FluxML / Zygote.jl

21st century AD
https://fluxml.ai/Zygote.jl/
Other
1.48k stars 211 forks source link

getindex performance #365

Open willtebbutt opened 5 years ago

willtebbutt commented 5 years ago

Backproping through getindex is pretty slow at the minute, due to the need to make copies of the entire array on the reverse-pass, and to fill it with zeros. The current implementation basically has two steps

  1. Fill array with zeros and place non-zero entries where the original array was accessed.
  2. Create new array by calling accum on the thing constructed in 1 and whatever the reverse-mode sensitivity already is.

Point 1 can be dealt with through the careful use of structurally-sparse arrays (i.e. a new AbstractArray type that is zero everywhere except for certain blocks or whatever). Point 2 is hard to deal handle without in-place accumulation.

@MikeInnes have you thought about doing in-place accumulation at all? How do you feel about it? Is it a thing that you might be convinced to enable somehow?

edit: also, please feel free to correct the above if I've got my analysis of the bottleneck wrong

Drvi commented 5 years ago

Fwiw, I tried to fix this for Tracker: https://github.com/FluxML/Flux.jl/pull/589/files, never actually finished it...

MikeInnes commented 5 years ago

Yes, spot on with the analysis. Some kind of dynamic analysis of sparsity might be the way to do it, though that also makes things like future type inferability difficult even in principle.

In-place accumulation was enabled on #61, where it's a natural fit. It's possible that doing just accumulation without actually supporting mutation generally might be significantly simpler, though I suspect it may not be. Will have to consider it some more.

Doing things in-place is a bit problematic with Zygote's semantics, since the gradient of an Int array can be a Float etc. Automatically converting int->float is easy but then complex numbers are an issue, etc. We could do fancier tricks here to make that fast in the common case, but it's increasingly inelegant.

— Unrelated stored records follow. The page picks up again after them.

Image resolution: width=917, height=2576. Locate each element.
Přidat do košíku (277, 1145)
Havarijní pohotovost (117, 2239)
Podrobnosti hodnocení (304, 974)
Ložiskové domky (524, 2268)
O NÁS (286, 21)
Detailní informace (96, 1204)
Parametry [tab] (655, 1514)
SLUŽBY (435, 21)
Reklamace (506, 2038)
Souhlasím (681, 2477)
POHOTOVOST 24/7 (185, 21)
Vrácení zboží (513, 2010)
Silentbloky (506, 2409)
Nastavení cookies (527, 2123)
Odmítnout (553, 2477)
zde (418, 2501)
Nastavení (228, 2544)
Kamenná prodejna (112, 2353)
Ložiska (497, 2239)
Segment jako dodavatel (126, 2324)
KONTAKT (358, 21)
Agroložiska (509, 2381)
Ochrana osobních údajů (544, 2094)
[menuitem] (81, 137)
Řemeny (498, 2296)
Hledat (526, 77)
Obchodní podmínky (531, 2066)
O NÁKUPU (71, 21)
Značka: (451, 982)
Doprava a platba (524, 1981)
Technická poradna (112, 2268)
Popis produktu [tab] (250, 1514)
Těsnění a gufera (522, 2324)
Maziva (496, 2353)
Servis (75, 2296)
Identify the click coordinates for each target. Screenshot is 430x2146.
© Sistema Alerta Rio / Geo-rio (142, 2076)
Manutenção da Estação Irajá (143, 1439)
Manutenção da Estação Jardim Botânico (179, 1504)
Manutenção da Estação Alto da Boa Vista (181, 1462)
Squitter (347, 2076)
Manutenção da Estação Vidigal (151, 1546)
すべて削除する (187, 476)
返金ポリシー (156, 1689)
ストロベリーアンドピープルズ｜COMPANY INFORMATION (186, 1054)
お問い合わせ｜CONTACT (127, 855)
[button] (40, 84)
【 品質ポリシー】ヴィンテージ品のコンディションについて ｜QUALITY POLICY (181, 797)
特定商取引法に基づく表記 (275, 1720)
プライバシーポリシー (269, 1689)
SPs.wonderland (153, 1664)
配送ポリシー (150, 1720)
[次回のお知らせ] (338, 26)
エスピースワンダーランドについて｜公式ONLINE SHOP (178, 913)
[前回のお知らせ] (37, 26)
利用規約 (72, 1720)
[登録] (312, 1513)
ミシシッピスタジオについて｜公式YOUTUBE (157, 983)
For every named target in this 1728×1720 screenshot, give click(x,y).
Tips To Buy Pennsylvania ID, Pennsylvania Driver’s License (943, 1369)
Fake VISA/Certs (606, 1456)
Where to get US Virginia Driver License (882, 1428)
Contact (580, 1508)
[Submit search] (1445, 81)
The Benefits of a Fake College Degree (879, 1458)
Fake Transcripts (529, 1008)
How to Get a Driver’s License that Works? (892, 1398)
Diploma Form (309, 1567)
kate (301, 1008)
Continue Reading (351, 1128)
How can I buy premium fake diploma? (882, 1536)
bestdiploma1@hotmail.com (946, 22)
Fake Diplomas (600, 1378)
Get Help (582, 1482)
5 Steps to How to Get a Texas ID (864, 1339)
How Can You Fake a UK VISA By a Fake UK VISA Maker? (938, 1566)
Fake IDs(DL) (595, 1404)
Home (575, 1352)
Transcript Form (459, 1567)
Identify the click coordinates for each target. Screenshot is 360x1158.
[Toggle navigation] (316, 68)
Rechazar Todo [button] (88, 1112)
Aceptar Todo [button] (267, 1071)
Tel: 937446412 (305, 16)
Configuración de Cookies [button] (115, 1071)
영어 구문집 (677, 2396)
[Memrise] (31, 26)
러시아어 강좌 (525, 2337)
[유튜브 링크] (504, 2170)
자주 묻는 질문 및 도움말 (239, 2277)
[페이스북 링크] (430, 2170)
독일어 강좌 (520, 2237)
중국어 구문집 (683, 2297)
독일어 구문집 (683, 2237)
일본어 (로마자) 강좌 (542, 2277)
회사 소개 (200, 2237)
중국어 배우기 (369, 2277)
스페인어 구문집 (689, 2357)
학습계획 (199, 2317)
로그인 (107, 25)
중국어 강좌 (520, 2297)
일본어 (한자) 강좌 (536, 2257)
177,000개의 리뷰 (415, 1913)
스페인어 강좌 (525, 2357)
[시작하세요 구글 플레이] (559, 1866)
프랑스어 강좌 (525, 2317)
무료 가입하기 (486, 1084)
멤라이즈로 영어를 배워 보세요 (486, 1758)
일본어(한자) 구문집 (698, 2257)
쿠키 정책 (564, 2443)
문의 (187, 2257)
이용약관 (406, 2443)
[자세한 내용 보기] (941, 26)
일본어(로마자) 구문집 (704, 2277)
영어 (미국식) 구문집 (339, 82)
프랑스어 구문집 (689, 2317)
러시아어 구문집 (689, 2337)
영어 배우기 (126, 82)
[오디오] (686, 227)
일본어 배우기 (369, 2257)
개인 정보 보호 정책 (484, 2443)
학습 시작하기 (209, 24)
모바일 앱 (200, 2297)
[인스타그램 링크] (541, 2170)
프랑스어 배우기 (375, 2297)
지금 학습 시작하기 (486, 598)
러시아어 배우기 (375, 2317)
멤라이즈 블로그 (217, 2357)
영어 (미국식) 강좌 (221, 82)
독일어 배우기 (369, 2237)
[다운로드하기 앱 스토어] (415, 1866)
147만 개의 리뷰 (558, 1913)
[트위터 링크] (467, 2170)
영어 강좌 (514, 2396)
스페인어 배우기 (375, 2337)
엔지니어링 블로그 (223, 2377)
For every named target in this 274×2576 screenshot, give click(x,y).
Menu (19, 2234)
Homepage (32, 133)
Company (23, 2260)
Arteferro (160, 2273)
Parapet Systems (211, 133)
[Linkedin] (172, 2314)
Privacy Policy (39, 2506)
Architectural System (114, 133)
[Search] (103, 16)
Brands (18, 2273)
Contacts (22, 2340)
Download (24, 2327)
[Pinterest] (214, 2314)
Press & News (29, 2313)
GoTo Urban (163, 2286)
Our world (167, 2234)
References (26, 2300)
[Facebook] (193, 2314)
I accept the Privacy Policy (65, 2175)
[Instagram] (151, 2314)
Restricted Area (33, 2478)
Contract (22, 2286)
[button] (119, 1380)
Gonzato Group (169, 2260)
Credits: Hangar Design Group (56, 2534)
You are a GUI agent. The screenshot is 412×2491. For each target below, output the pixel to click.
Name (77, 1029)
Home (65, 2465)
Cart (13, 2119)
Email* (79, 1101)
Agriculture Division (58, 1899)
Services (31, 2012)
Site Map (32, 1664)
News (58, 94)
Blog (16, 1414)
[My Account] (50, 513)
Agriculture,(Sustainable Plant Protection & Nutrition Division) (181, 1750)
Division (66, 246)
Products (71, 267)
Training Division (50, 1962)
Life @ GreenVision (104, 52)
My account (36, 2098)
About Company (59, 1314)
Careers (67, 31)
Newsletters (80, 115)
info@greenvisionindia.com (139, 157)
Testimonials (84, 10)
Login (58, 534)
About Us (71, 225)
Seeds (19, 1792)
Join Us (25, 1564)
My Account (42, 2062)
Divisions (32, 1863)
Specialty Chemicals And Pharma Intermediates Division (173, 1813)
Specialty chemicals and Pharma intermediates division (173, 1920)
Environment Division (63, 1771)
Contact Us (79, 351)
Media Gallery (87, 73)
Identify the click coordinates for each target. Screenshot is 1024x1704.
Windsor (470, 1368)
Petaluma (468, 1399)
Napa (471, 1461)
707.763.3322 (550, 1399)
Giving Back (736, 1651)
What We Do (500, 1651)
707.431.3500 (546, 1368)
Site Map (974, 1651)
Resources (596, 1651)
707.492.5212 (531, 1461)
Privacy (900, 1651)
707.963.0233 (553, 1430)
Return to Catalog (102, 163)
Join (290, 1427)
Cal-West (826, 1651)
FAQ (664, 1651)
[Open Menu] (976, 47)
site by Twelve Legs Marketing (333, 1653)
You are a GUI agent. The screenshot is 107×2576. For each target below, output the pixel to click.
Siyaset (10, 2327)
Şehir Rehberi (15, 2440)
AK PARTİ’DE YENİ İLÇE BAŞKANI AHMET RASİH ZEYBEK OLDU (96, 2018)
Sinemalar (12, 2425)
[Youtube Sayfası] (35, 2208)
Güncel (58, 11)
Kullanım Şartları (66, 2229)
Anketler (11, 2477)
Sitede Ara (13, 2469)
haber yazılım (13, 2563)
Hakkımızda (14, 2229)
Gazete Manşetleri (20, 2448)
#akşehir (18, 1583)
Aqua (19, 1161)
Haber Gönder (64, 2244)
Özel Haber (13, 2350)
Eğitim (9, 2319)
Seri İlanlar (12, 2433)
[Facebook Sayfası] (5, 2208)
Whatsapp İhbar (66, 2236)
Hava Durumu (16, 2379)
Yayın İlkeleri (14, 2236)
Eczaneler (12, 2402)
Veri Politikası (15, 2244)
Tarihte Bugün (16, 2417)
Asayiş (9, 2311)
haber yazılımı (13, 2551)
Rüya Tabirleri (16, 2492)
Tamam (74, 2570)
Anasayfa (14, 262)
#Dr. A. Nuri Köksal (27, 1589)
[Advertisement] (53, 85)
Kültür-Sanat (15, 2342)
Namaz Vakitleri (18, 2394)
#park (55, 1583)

The other option is to just recommend Zygote.Buffer here, since that does already have its accumulation done in-place.

willtebbutt commented 5 years ago

Okay, thanks for the info. My particular problem can be solved with a custom adjoint, so I'll do that for now. Will leave this open in case anyone fancies tackling it in the general case.

sethaxen commented 4 years ago

getindex is also not fully compatible with complex sensitivities. See #376.